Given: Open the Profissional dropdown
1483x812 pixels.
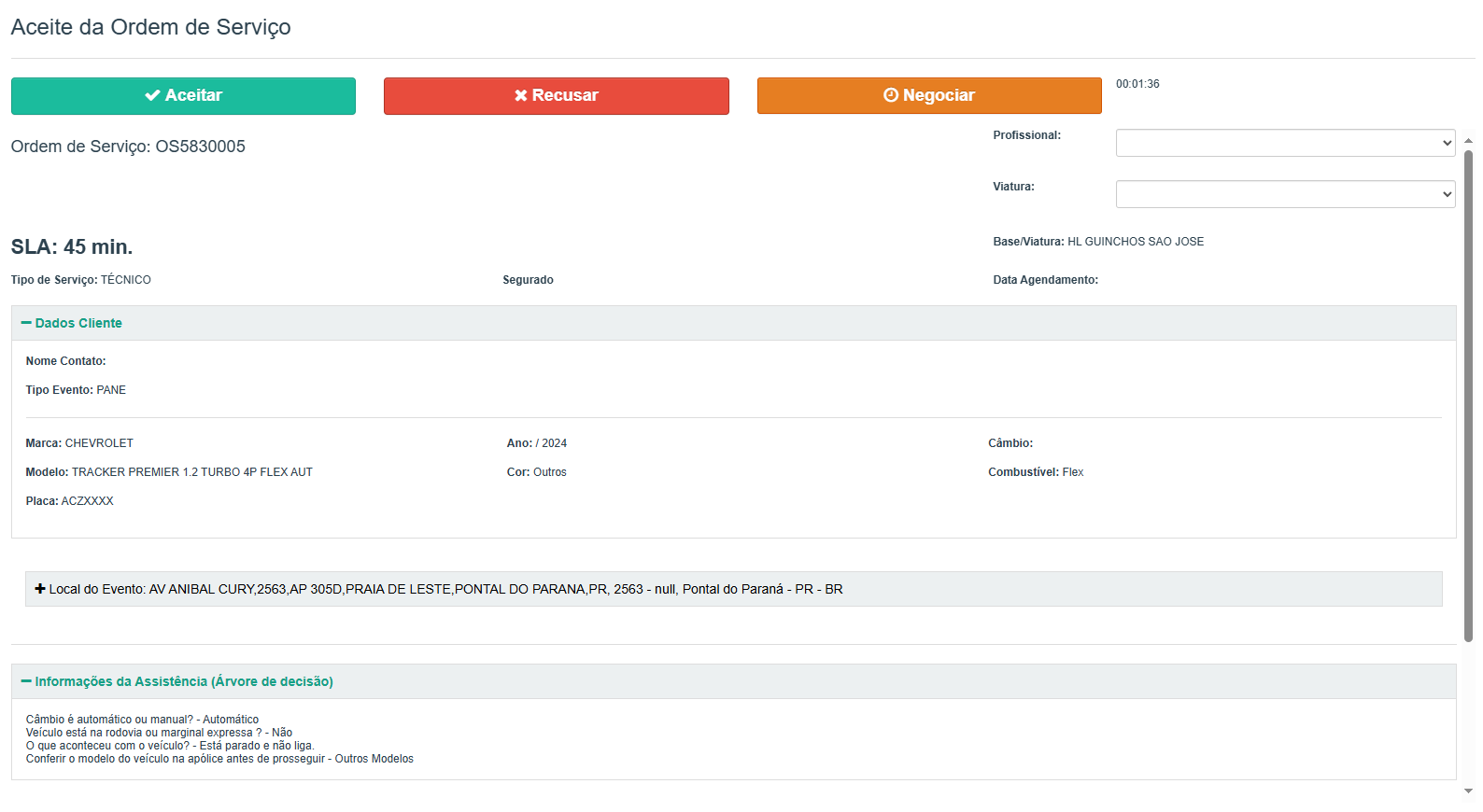Looking at the screenshot, I should click(x=1285, y=143).
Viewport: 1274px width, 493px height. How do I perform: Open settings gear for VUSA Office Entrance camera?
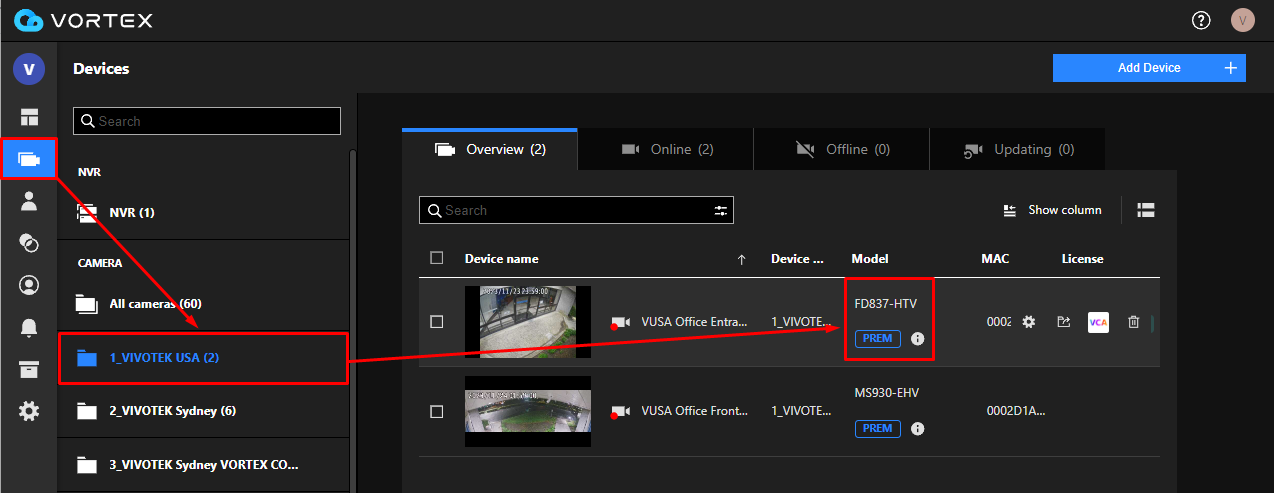1028,322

= = = =

Set down each entry above exactly as it appears. Omit the pictures.

Answer box =
Given: Open the Profissional dropdown
1483x812 pixels.
Looking at the screenshot, I should click(x=1285, y=143).
Viewport: 1274px width, 493px height. How do I perform: Open settings gear for VUSA Office Entrance camera?
1028,322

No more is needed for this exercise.